The thrust of the recommendations is that there is a need to develop multidisciplinary teams that include GPs, nurses, AHPs, community pharmacists, social care and other specialists all working together to secure the best out-of-hours care for patients in urgent-care resource hubs across Scotland.
Sir Lewis Ritchie’s recommendations for out-of-hours care would sit well with the daytime integrated health and social care service that is envisaged by most experts who have considered the issue, and with the Scottish Government’s plans to transform primary care services in the light of the demands of an ageing population, and as health and social care services are integrated. I look forward to the Government’s detailed response to the out-of-hours report early next year, and to how it proposes to implement it nationally. I also look forward to hearing the detail of the new general medical services contract that is currently being negotiated with the profession. I am pleased that the Government has now announced the end of the QOF, which has undoubtedly outlived its usefulness.
The future of primary care is clearly at a crossroads at the present time, and the BMA and others point the way forward by stating that the role of GPs and other primary care professionals must be to make best use of the unique skills of each, with proposals that GPs become more involved in complex care and system-wide activities, and that the more routine tasks become more reliant on other health professionals in the wider community team. As senior decision makers, GPs would be seen as the expert generalists in their communities, able to support their local teams where their specific expertise is required.

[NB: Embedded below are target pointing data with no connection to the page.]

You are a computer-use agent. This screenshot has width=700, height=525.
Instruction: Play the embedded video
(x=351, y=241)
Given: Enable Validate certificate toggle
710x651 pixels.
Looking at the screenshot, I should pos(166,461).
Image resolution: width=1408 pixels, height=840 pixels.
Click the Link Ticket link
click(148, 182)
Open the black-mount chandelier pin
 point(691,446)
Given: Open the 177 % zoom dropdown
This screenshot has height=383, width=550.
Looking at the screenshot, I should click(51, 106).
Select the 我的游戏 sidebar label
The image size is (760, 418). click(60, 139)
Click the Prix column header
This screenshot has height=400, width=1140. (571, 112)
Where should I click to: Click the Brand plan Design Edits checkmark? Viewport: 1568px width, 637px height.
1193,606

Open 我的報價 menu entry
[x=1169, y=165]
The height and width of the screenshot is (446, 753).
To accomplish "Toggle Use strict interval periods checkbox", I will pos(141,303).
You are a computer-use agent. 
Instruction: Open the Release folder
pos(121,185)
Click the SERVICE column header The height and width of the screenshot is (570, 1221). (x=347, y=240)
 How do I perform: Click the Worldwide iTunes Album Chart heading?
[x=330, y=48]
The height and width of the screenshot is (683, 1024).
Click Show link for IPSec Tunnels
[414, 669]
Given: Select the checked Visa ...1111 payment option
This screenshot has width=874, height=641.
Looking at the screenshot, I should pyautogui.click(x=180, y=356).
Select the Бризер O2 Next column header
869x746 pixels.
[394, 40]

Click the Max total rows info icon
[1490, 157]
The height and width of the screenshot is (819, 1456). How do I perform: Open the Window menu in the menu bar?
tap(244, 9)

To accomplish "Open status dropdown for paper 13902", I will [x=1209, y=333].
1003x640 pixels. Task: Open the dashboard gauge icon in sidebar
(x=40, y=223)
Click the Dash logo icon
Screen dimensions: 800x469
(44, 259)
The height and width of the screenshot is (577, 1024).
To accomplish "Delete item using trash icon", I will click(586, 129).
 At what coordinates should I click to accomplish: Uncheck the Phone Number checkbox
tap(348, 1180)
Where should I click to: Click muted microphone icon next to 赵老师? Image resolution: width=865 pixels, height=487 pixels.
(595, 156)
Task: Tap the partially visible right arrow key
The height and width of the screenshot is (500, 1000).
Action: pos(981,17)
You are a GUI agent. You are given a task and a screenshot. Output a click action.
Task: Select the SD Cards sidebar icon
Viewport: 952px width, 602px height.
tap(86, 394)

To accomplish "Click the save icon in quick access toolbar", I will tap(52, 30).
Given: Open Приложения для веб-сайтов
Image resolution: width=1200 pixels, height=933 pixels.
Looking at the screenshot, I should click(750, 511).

As has been emphasised by the BMA, the core of general practice that is expected by patients and is the basis for learning the necessary skills has to be personal contact with patients who are, or who see themselves as being, unwell. However, because of limited capacity, there will have to be a balance struck between access to GP appointments, access to other health professionals including nurses and community pharmacists where that is more appropriate, and encouraging supported self-care where appropriate, aided by the use of modern communications technology.
For that to be acceptable to the public, effort will be needed to explain why the changes are required and how they will work. Practices would become the patients’ gateway to appropriate services, and would be overseen and managed by GPs to ensure that patients get the care that is best suited to their needs. For that to be effective, GPs must be at the core of health and social integration at locality level. Indeed, if they are not significantly involved and engaged with integration joint boards, I cannot see integration being successful. As I understand it, that involvement is currently patchy across the country.
It is never easy to change the way we work, and health and social care professionals come from different cultural backgrounds. They will need support to learn different ways of working together with mutual respect for each other, as they seek the best outcomes for the patients in their care. That is already beginning to happen, and there are many good examples of professional co-operation, not least in my region.
For example, the NHS Grampian out-of-hours model employs a significant number of advanced nurse practitioners—all of whom are, or are training to be, independent prescribers—in the main centre in Aberdeen alongside GPs, team members from the Scottish Ambulance Service, community psychiatric and district nurses, Marie Curie nurses and on-site pharmacy provision, and are collocated with NHS 24. Different arrangements apply in the rural centres, where help is available from the main centre via video and telephone links.
If primary care is once again to attract and retain young medical graduates, every indication is that we have to develop team working involving all health professionals, including nurses, AHPs and pharmacists working together with social care and the third and independent sectors. If we can achieve that—at the moment, there is the will, but there is a long journey ahead—we can build a sustainable system of good care in our communities. I think that we are on the cusp of some exciting developments in primary care. I am just sorry that I will not be in Parliament when they come to fruition.